Because of this, development teams always look for ways to improve their debugging techniques for faster, more effective debugging as well as better performance characterizations and bottleneck identification in real-time applications. Issues related to this subject increase dramatically in the context of a multi-core application where data is being passed from one core to another.

Complexity will increase even further when dealing with an asymmetric multi-core scenario where only a single debugging interface may be present for the entire system. In this series, the aim is to provide a clear understanding of typical issues that can occur in an asymmetric multi-core application and provide a set of tools for effectively debugging these issues.

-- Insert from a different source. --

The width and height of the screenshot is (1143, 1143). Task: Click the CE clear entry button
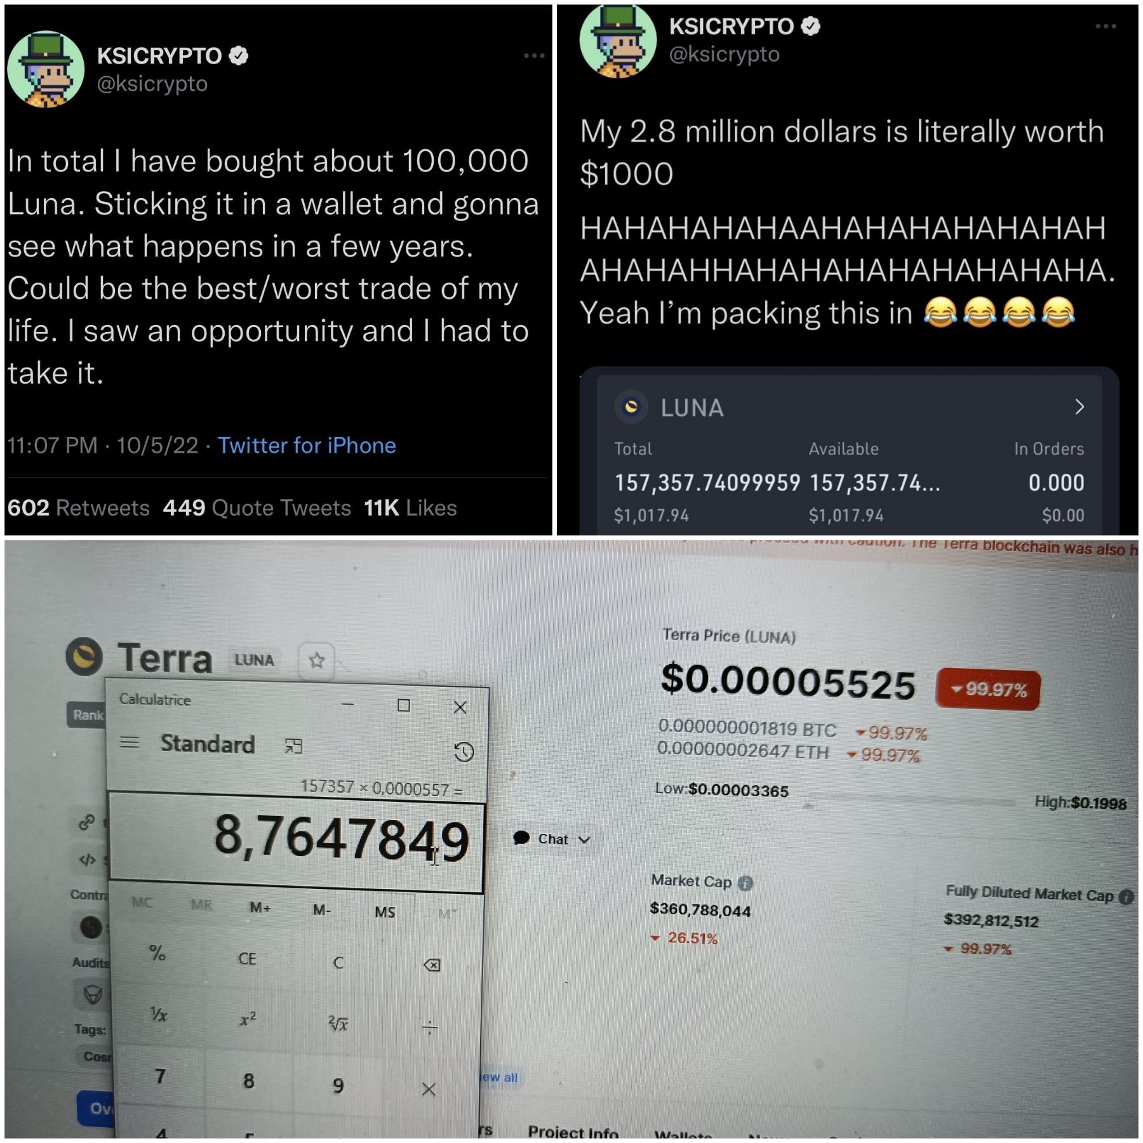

In order to provide the appropriate level of detail, this topic will be covered in a series of three articles. In this first article we will cover setting a common understanding of what is an asymmetric multi-core application and what are the typical problems that can be encountered in such a system.

Typical system scenarios
In order for the developer to be able to effectively debug an asymmetric multi-core application, he/she must first clearly understand the system; this section's purpose is to set a common understanding of what an asymmetric multi-core system is.

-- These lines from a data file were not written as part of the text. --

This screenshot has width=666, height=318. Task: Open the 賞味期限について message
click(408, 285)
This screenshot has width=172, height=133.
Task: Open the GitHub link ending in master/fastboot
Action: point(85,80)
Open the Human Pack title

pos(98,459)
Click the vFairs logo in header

For the purpose of this article, this section will cover the specific example of a highly integrated System on a Chip (SoC) with an accelerated Ethernet interface and cryptography acceleration. In this case, we will assume a network routing application with packet encryption enabled.

This type of application can be split into two parts: the network input/outputs and the packet encryption/decryption. Figure 1 below shows how the two parts of the application are accelerated.

Figure 1: Hardware overview

For the purpose of this article, let's consider the main core is based on typical Intel architecture, this assumption does not have any major implications on the issues and techniques detailed later on.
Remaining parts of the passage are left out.